**Task to carry out:** Output all of the records again, exactly as written.

**Dataset items:**
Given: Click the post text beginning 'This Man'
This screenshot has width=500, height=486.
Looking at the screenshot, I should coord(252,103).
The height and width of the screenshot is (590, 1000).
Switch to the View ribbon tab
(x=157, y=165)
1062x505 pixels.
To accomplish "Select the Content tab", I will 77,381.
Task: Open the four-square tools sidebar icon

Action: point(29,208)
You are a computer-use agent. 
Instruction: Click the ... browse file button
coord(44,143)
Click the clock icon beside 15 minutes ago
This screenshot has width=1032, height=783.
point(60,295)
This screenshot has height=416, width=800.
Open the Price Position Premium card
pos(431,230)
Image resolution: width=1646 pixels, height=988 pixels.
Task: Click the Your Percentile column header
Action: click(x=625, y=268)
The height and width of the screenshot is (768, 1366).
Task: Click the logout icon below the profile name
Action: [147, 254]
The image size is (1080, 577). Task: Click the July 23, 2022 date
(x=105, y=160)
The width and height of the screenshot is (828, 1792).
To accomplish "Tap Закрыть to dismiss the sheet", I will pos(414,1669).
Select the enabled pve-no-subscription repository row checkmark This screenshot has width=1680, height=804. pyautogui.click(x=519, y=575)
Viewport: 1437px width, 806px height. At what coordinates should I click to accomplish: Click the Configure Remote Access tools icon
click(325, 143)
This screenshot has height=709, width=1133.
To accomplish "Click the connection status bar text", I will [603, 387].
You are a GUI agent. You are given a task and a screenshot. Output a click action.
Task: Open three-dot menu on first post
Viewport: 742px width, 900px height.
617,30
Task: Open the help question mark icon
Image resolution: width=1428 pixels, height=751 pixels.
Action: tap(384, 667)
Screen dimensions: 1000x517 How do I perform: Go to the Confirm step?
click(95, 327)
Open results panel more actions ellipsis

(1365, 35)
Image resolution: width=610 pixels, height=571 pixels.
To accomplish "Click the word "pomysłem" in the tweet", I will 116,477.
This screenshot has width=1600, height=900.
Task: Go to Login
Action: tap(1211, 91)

**Task response:**
Given: Click the post text beginning 'This Man'
This screenshot has width=500, height=486.
Looking at the screenshot, I should coord(252,103).
The height and width of the screenshot is (590, 1000).
Switch to the View ribbon tab
(x=157, y=165)
1062x505 pixels.
To accomplish "Select the Content tab", I will 77,381.
Task: Open the four-square tools sidebar icon

Action: point(29,208)
You are a computer-use agent. 
Instruction: Click the ... browse file button
coord(44,143)
Click the clock icon beside 15 minutes ago
This screenshot has width=1032, height=783.
point(60,295)
This screenshot has height=416, width=800.
Open the Price Position Premium card
pos(431,230)
Image resolution: width=1646 pixels, height=988 pixels.
Task: Click the Your Percentile column header
Action: click(x=625, y=268)
The height and width of the screenshot is (768, 1366).
Task: Click the logout icon below the profile name
Action: [147, 254]
The image size is (1080, 577). Task: Click the July 23, 2022 date
(x=105, y=160)
The width and height of the screenshot is (828, 1792).
To accomplish "Tap Закрыть to dismiss the sheet", I will pos(414,1669).
Select the enabled pve-no-subscription repository row checkmark This screenshot has width=1680, height=804. pyautogui.click(x=519, y=575)
Viewport: 1437px width, 806px height. At what coordinates should I click to accomplish: Click the Configure Remote Access tools icon
click(325, 143)
This screenshot has height=709, width=1133.
To accomplish "Click the connection status bar text", I will [603, 387].
You are a GUI agent. You are given a task and a screenshot. Output a click action.
Task: Open three-dot menu on first post
Viewport: 742px width, 900px height.
617,30
Task: Open the help question mark icon
Image resolution: width=1428 pixels, height=751 pixels.
Action: tap(384, 667)
Screen dimensions: 1000x517 How do I perform: Go to the Confirm step?
click(95, 327)
Open results panel more actions ellipsis

(1365, 35)
Image resolution: width=610 pixels, height=571 pixels.
To accomplish "Click the word "pomysłem" in the tweet", I will 116,477.
This screenshot has width=1600, height=900.
Task: Go to Login
Action: tap(1211, 91)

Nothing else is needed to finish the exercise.